MR. WALLER'S PICTURES.

To THE EDITOR OF THE " SPECTATOR."]

Sia,—Fair criticism, from a competent critic, I receive with respect; but as your Art critic (sheltering himself behind your paper, like a Ribbonman behind the hedge) has chosen to pour a volley into me, accompanied by some personalities, please allow me to reply. He says I have "become conceited by yielding to the temptations which sudden popularity," &c. As to the conceit, it becomes me not to speak ; but I yield to no man, in my most earnest endeavours, as a humble student of Nature, to do my best with the limited amount of brains at my disposal. As to the "sudden popularity," your critic must be singularly ignorant of the man he elects to criticise. I have been on the same dead level of respectable mediocrity (to my shame be it spoken) for the last seven years. A "sudden popularity" would be an unexpected blessing. Farther, he states, "He made a success of a picture in which the finest thing was a group of two horses He painted another, in which the chief matter was two horses Again, he came to the

front with a third picture, in which two horses formed the principal feature." How very much more valuable this statement would have been had it been true ! The only horse-picture with which I had a small success consisted of four horses grouped together and five figures (not two horses, as your critic is so fond of quoting). After that came several horse-pictures, with the figures always in the majority, excepting in two instances, and in nearly every case the number of the horses was either one or four.
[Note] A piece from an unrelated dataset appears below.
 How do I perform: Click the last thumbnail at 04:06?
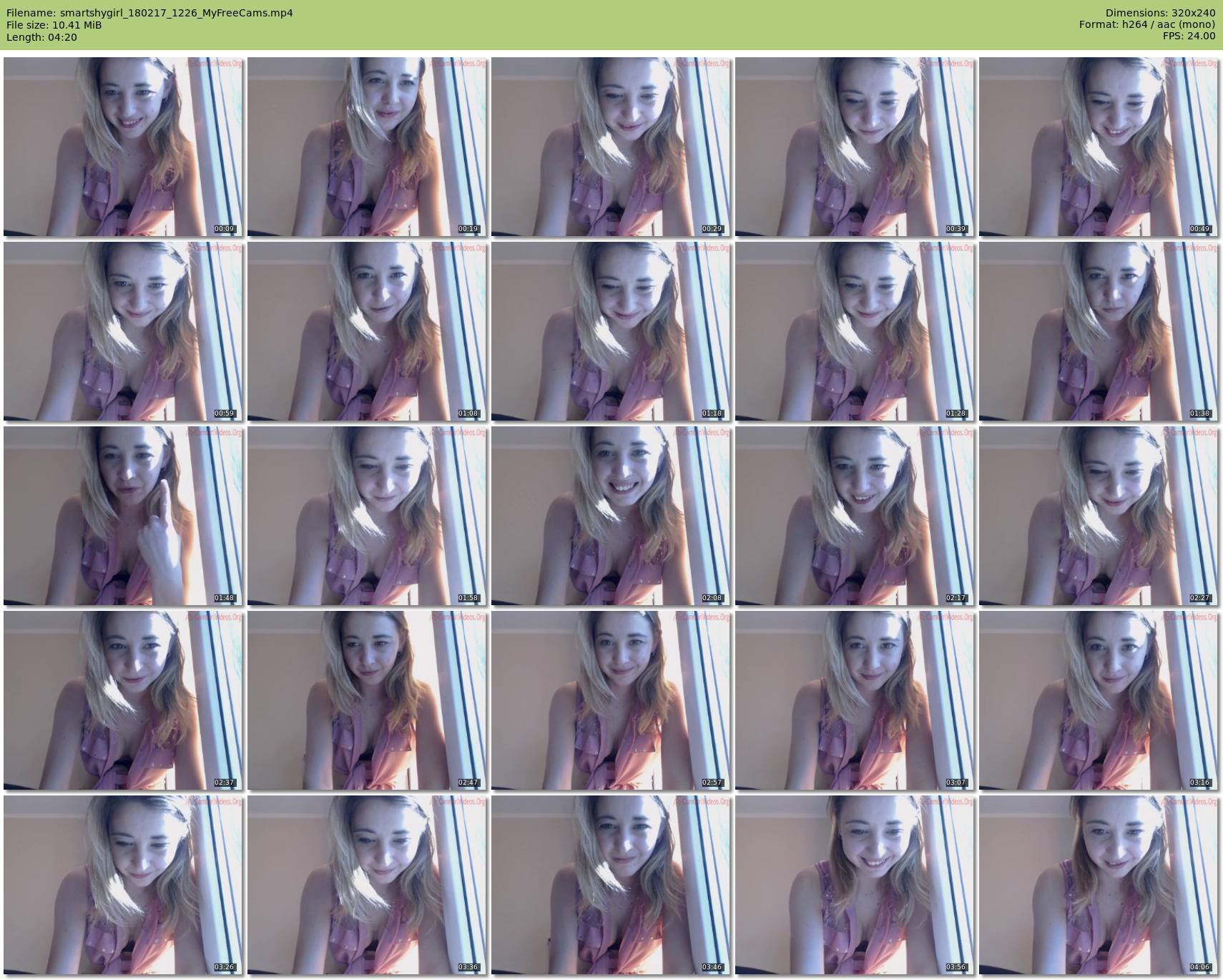pyautogui.click(x=1099, y=885)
Your critic chooses wholly to ignore the fact that of the five pictures I painted last year, only one consisted of horses, and that picture I did not send to the Academy. One of our best sea-painters has painted the same blue sea for twenty years (may he paint it for twenty more) ! Many of our best figure-painters have painted figures in the same costumes for a similar period without hostile criticism ; but the man who has the temerity to combine figures and animals (though working in a far more varied field) is always accused of sameness and repetition if he paints the same animal twice, as I learnt to my cost some years ago when two successive deer pictures drew a storm upon my head, because I had not invented a new animal. He adds, "There were symptoms of weariness on the part of the populace." They show it in a very remarkable way. They will keep asking me to paint horses. His last statement is,—" This is a bad picture All other work done in the same spirit will also be bad, though fools may admire and dealers buy it,"— from which I may gather that all the work I have in hand is to pass into the possession of moneyed imbeciles, and that if the whole world dared to differ from my critic, they would be catalogued as fools. As this is the opinion of the gentleman, who in his opening sentence accused me of conceit, I cannot help looking upon it as one of the most touching admissions in modern literature.—I am, Sir, &c., 58 Circus _Road, St. John's Wood. S. E. WALLER.